2 – Les jardins suspendus de Babylone

Il y a quelques années, circa sixième siècle avant le voyage de noce de Marie et de Joseph, il y avait pas mal de gens à Babylone. Avec tout ce marbre, ce pavé uni, cette pierre, ce bruit incessant des gens qui marchent dehors en sandales, ces nids de gallinacés que personne jamais ne réparait, cette absence de déneigement l’hiver, ces gens isolés dans leur tour de Babel, ouf, tu n’aurais peut-être pas aimé ça. Il y avait beaucoup de solitude dans la foule, comme le disait Luck Mervil, un aède de l’époque.

Un jour où il y eut un grand épisode de smog, (tous ces gens qui respiraient en même temps dans des langues différentes), un partisan de Greenpeace décida de mettre en œuvre un projet de toit vert et de parc public. Ainsi naquit l’idée d’un grand espace où les gens pourraient fuir un peu toute cette urbanité et venir célébrer ensemble leur amour des géraniums en faisant paître leur brebis non égarée extérieure. Mais là encore, ce n’est pas très clair, il paraît que c’était peut-être un jardin d’agrément pour une princesse, bien qu’il me semble que c’est là mal connaître les princesses. Pur journalisme d’enquête: selon les livres de référence, des sources fiables et leurs fiches sur réseau contact, les princesses préfèrent évidemment les bals dansants, les souliers et les robes, les belles-mères pas trop méchantes, les princes charmants (ou riches et beaux, ça fait aussi) et le plaisir d’échanger des remarques désobligeantes et mesquines dans le dos de leurs rivales. Le jardin d’agrément dans ces sources? Jamais mentionné!

En fait, il y a beaucoup de tergiversations, parce que rien n’est très clair par rapport aux jardins suspendus de Babylone. Il paraît que c’était bien beau, bien impressionnant, et c’est à peu près tout ce qu’on en a gardé comme souvenir, mis à part un bas-relief. Mais qui sait si ce n’était pas simplement la proposition d’avant-projet? Encore aujourd’hui, chaque fois que quelqu’un déterre un bout de colonne, qu’elle soit vertébrale ou dorique, l’interrogation revient: ah, mais seraient-ce les jardins suspendus de Babylone? On déterre un os d’un quelconque poulet jurassique, même si c’est en Alberta: oh, peut-être y avait-il une rôtisserie sur les jardins suspendus de Babylone?

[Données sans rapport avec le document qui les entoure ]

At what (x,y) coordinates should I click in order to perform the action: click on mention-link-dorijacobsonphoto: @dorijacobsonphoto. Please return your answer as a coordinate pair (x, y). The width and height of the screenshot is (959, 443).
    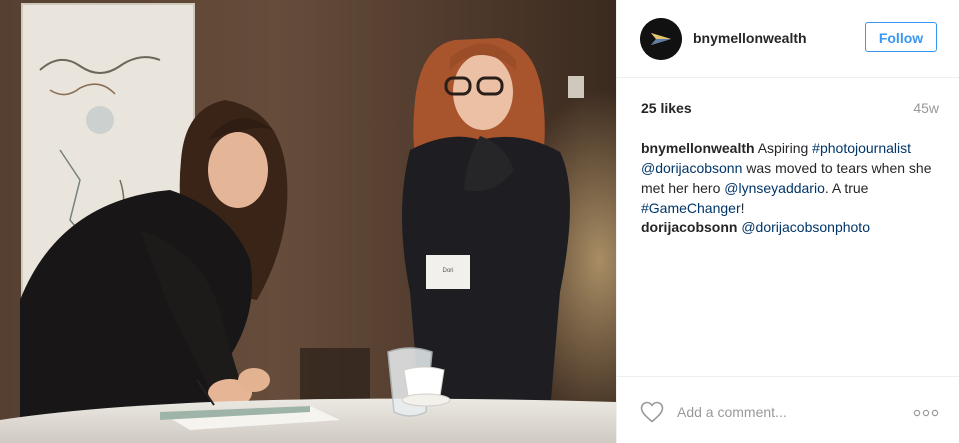
    Looking at the image, I should click on (806, 227).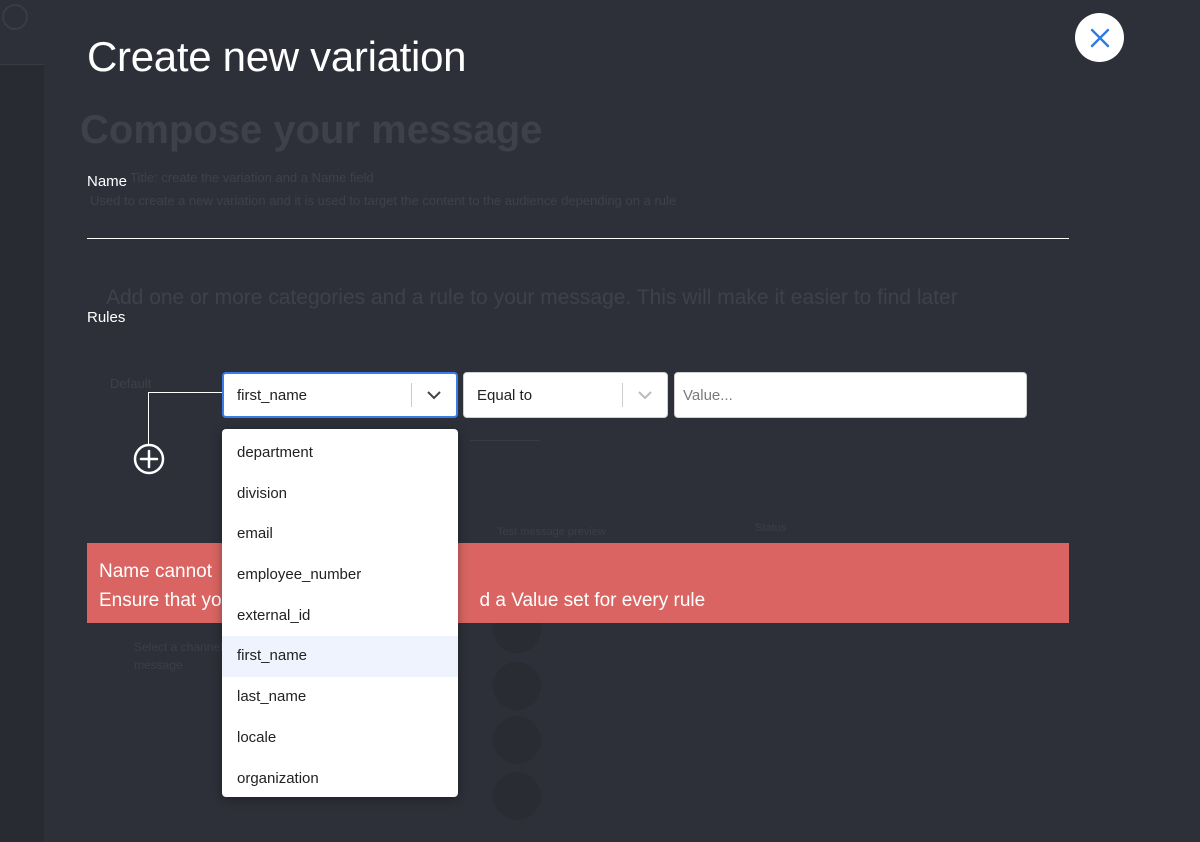 This screenshot has width=1200, height=842. What do you see at coordinates (131, 384) in the screenshot?
I see `background-tab: Default` at bounding box center [131, 384].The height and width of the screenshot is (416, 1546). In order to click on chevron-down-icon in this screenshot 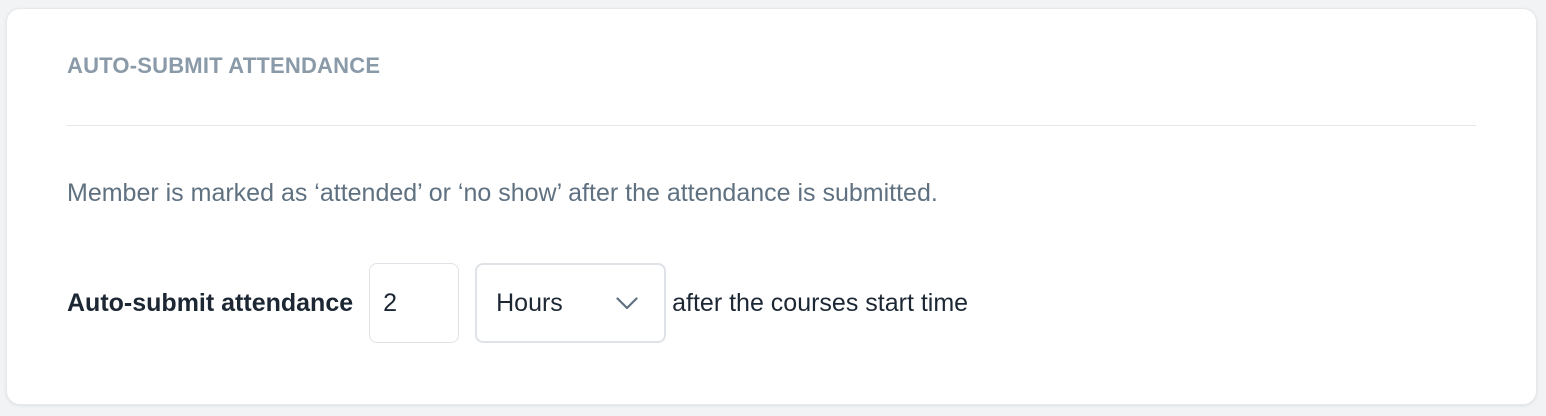, I will do `click(627, 303)`.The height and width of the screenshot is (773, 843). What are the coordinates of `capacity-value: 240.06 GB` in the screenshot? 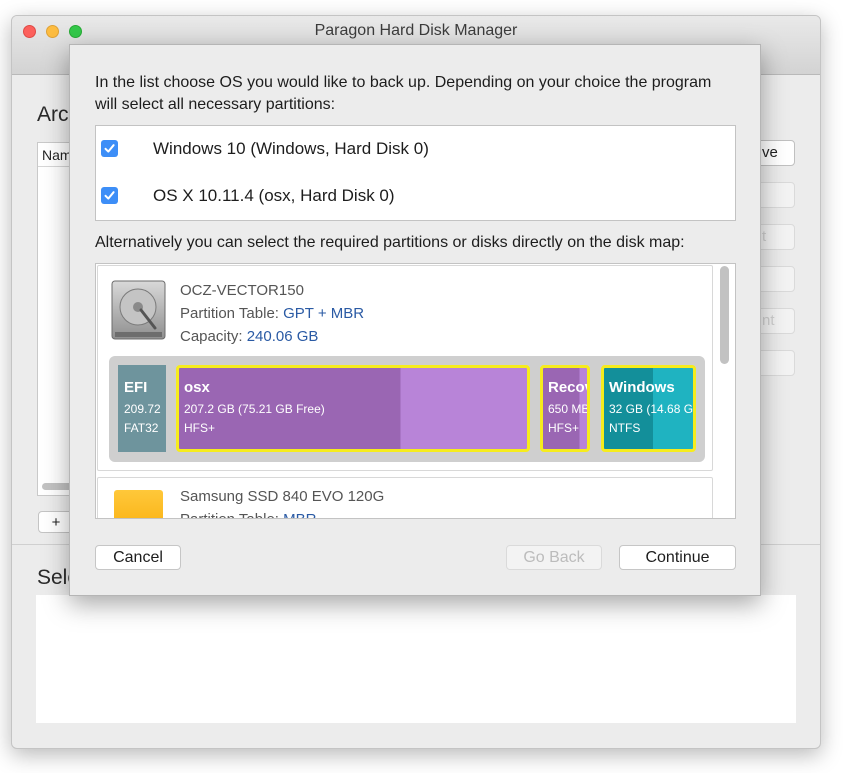 It's located at (282, 336).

D’ailleurs, comme la réalité historique des jardins suspendus demeure improuvable, je pense qu’il n’est pas exclu qu’ils aient donné lieu à la genèse de la fable des habits neufs de l’empereur: vous savez, seuls les gens vraiment intelligents et branchés peuvent voir ces magnifiques jardins suspendus.

Ah, où ça?

Mais juste là.

Hein? Oh oh, je veux dire, bien oui toi, dis donc, ah, ouf, wow, y’a pas de mots, une merveille hein, que c’est beau! Crois-moi, j’en parle à tout le monde au bureau lundi.


C’est l’objet d’une autre thèse, mais les gens en général, et en particulier les gens qui fabriquent de l’estrogène, auraient gardé ces réflexes d’émerveillement séculaires afin de les utiliser pour les feux d’artifice et pour la fin des émissions où on décore leur chambre ou leur salle de lavage pendant que ces gens sont au spa.

Note: Le dessin proviendrait d’un dessinateur babylonien de l’époque, passionné de fougères et d’informatique, qui avait son propre site Internet.